• [INSTRUCTIONS TO FOLLOW] Copy the data exactly from the line that contains "LottieFiles – JSON" through the line that contains "bbPress (1502, 1869)", keeping both end lines and leaving out everything else.

┌────────

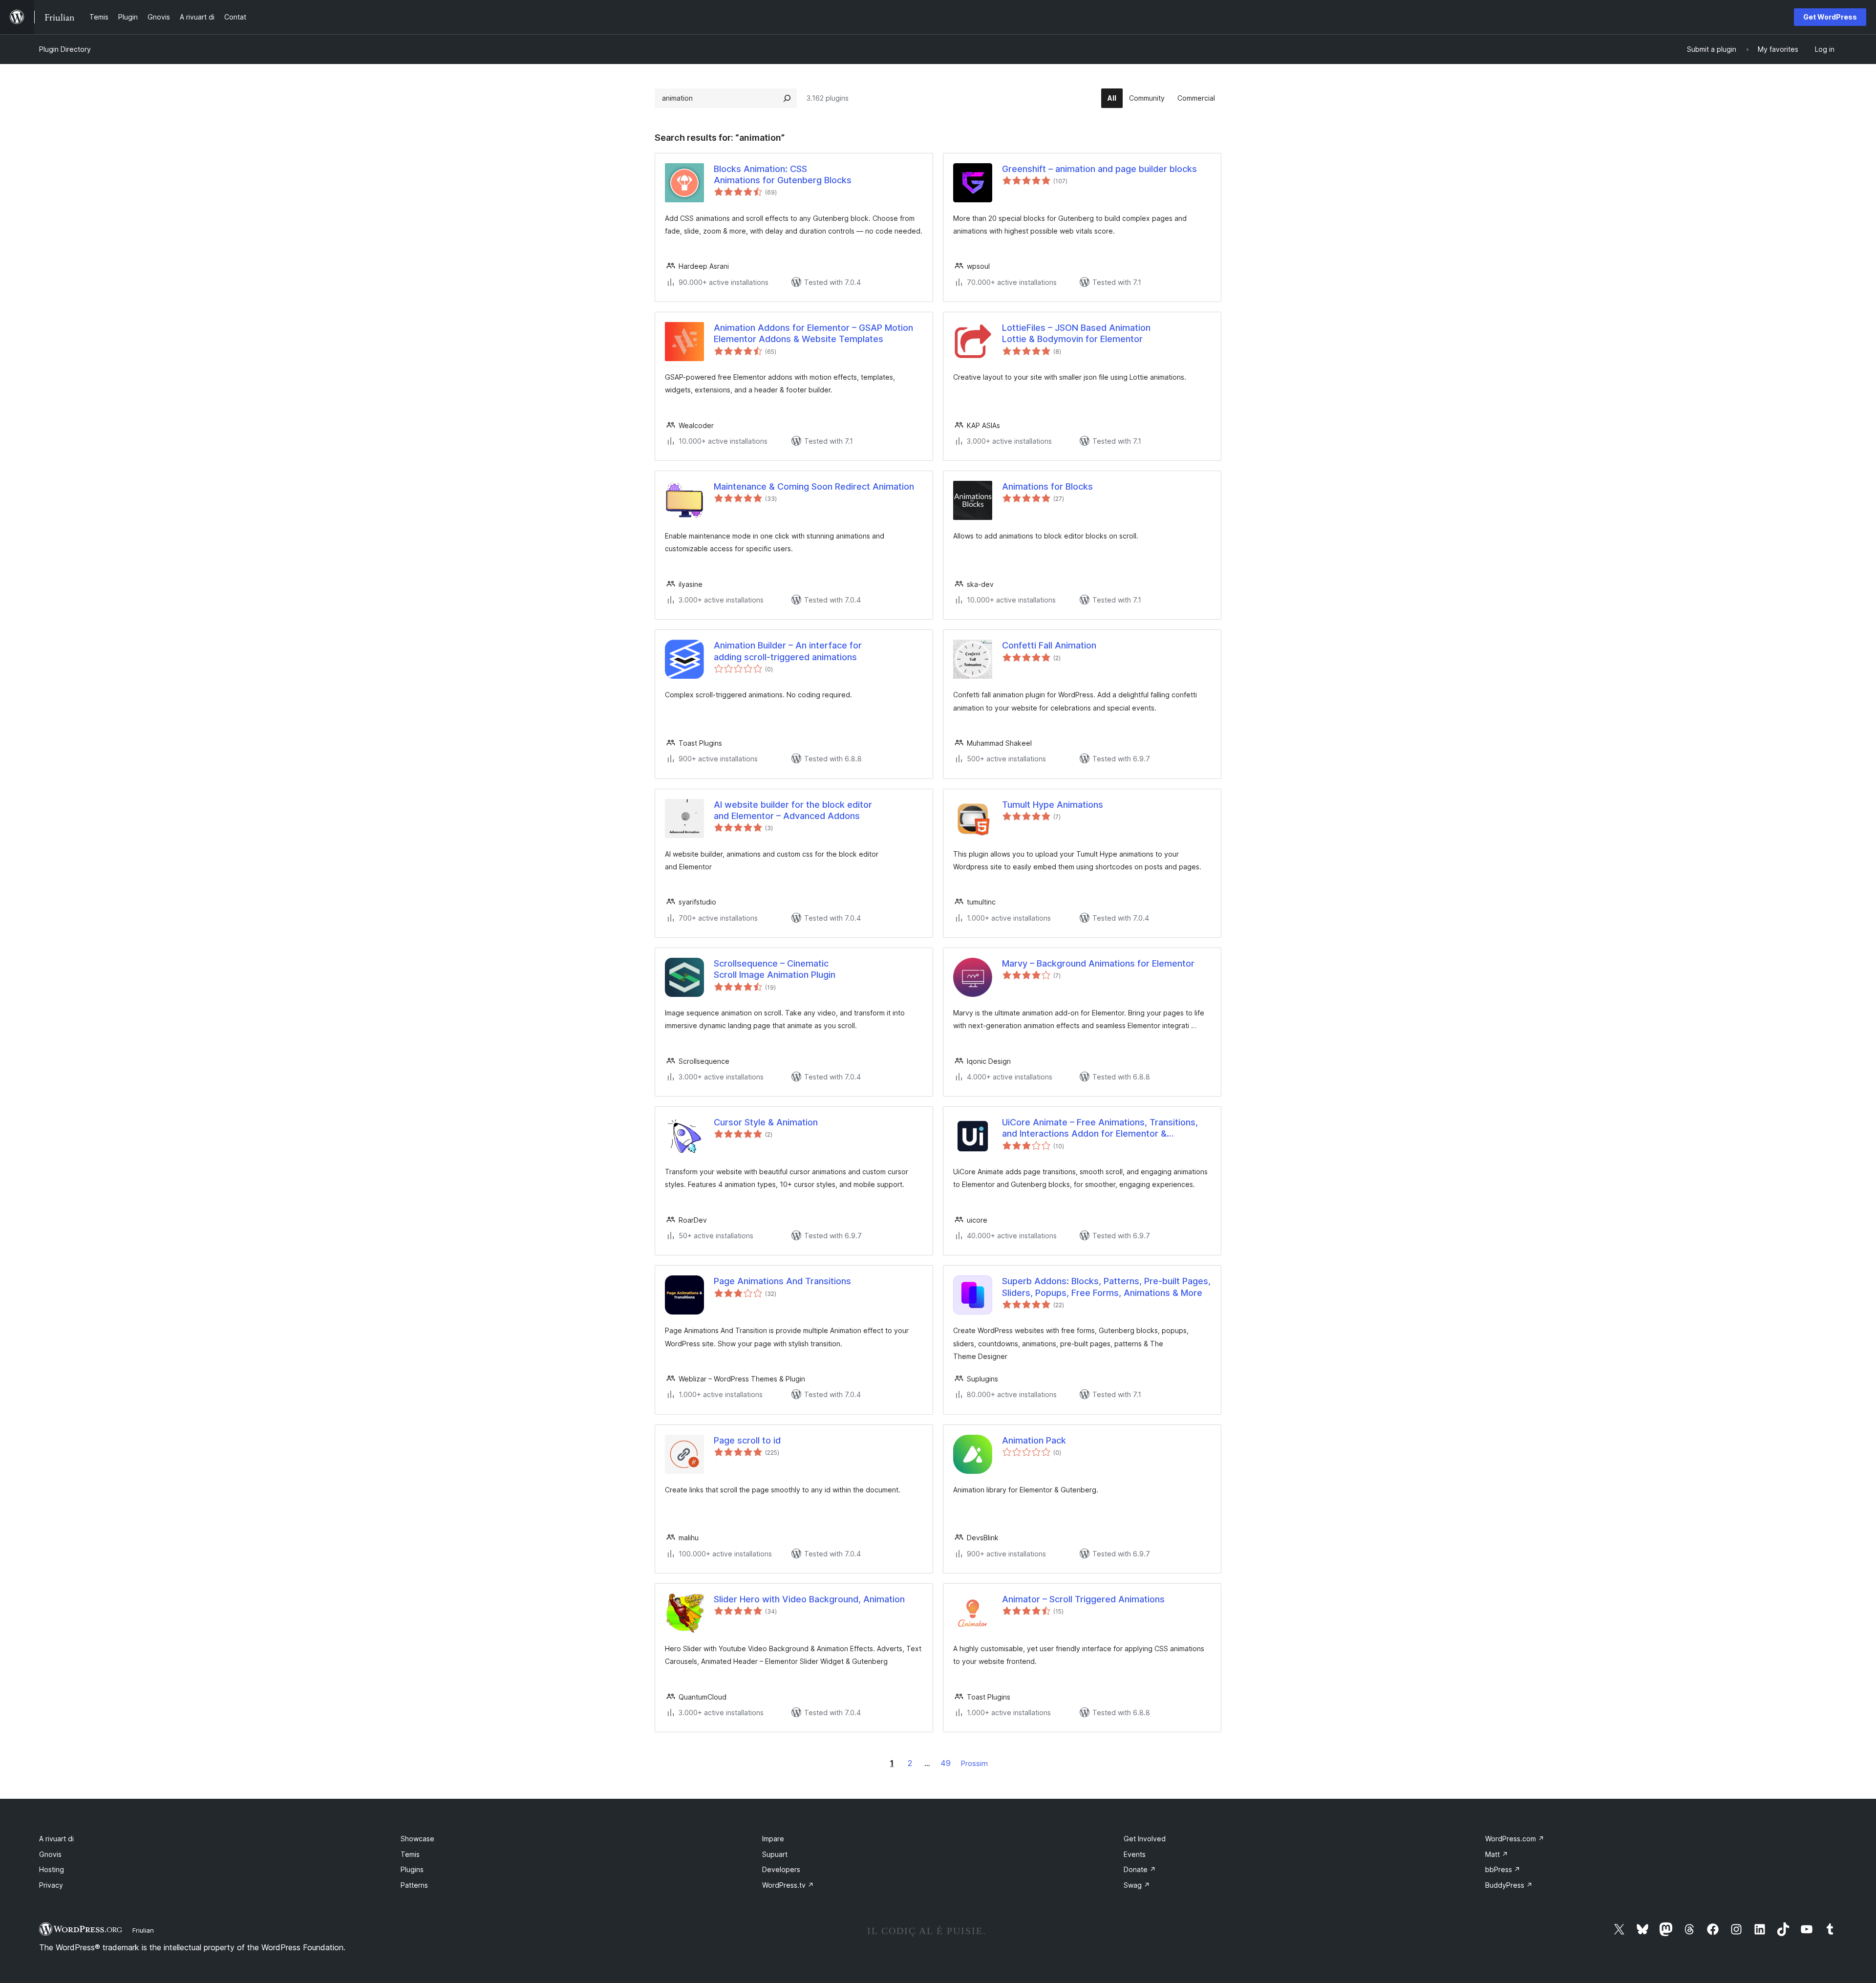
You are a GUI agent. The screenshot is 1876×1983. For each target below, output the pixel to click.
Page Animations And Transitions (782, 1281)
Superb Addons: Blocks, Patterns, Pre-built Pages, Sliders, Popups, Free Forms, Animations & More (1106, 1286)
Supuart (775, 1854)
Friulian (143, 1930)
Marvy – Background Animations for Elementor (1098, 963)
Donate (1140, 1869)
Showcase (417, 1838)
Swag (1137, 1885)
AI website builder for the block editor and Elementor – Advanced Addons (793, 810)
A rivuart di (56, 1838)
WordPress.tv (788, 1885)
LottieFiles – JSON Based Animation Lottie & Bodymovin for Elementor (1076, 333)
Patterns (414, 1885)
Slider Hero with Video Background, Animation (809, 1599)
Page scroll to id (747, 1440)
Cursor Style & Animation (766, 1122)
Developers (781, 1869)
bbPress (1502, 1869)
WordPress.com (1514, 1838)
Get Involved (1145, 1838)
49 (945, 1763)
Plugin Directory (65, 49)
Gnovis (50, 1854)
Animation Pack (1034, 1440)
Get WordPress (1830, 17)
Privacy (51, 1885)
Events (1135, 1854)
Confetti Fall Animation (1049, 645)
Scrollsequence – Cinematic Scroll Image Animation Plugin (774, 969)
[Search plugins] (787, 98)
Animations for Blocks (1047, 486)
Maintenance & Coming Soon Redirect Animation (814, 486)
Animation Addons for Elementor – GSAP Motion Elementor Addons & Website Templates (813, 333)
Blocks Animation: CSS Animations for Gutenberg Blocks (783, 174)
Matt (1496, 1854)
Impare (773, 1838)
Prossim (974, 1763)
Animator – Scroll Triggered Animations (1083, 1599)
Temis (410, 1854)
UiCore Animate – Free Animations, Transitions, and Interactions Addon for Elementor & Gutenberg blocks (1100, 1128)
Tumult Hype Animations (1052, 804)
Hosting (51, 1869)
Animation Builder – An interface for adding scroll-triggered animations (788, 651)
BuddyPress (1509, 1885)
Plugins (412, 1869)
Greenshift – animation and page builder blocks (1099, 169)
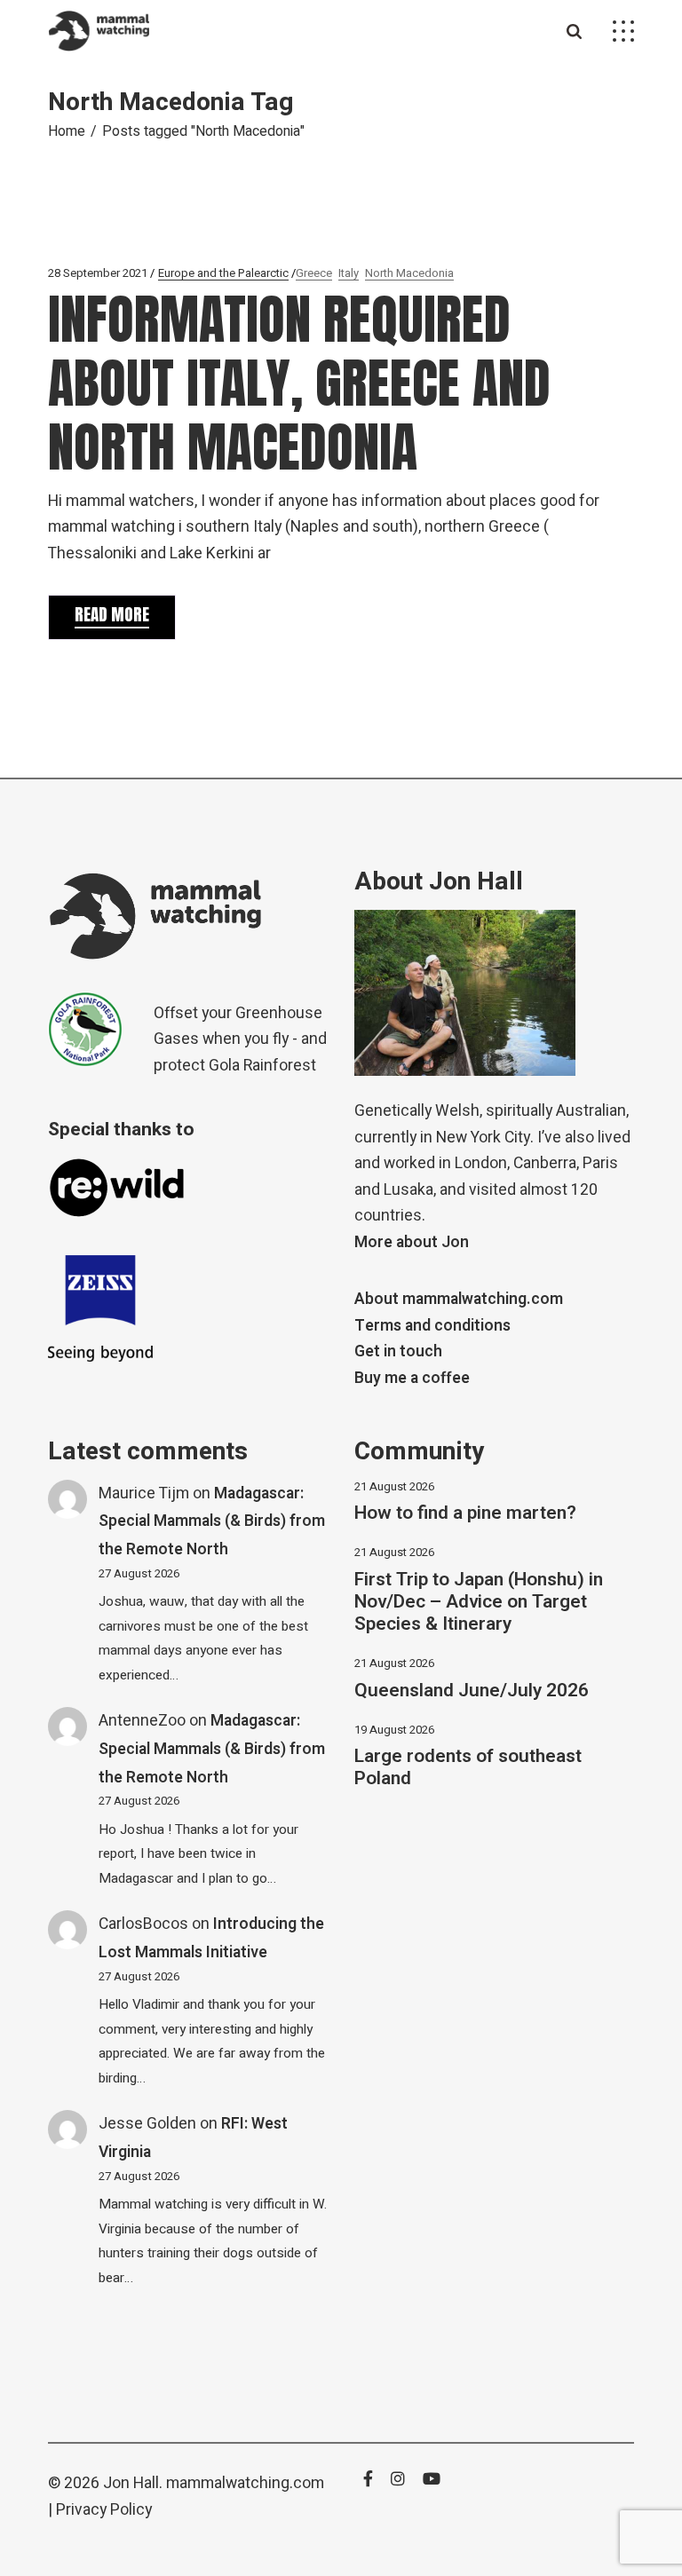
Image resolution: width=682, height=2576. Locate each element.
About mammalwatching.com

└────────

• [RESULT OF THE EXERCISE]
LottieFiles – JSON Based Animation Lottie & Bodymovin for Elementor (1076, 333)
Patterns (414, 1885)
Slider Hero with Video Background, Animation (809, 1599)
Page scroll to id (747, 1440)
Cursor Style & Animation (766, 1122)
Developers (781, 1869)
bbPress (1502, 1869)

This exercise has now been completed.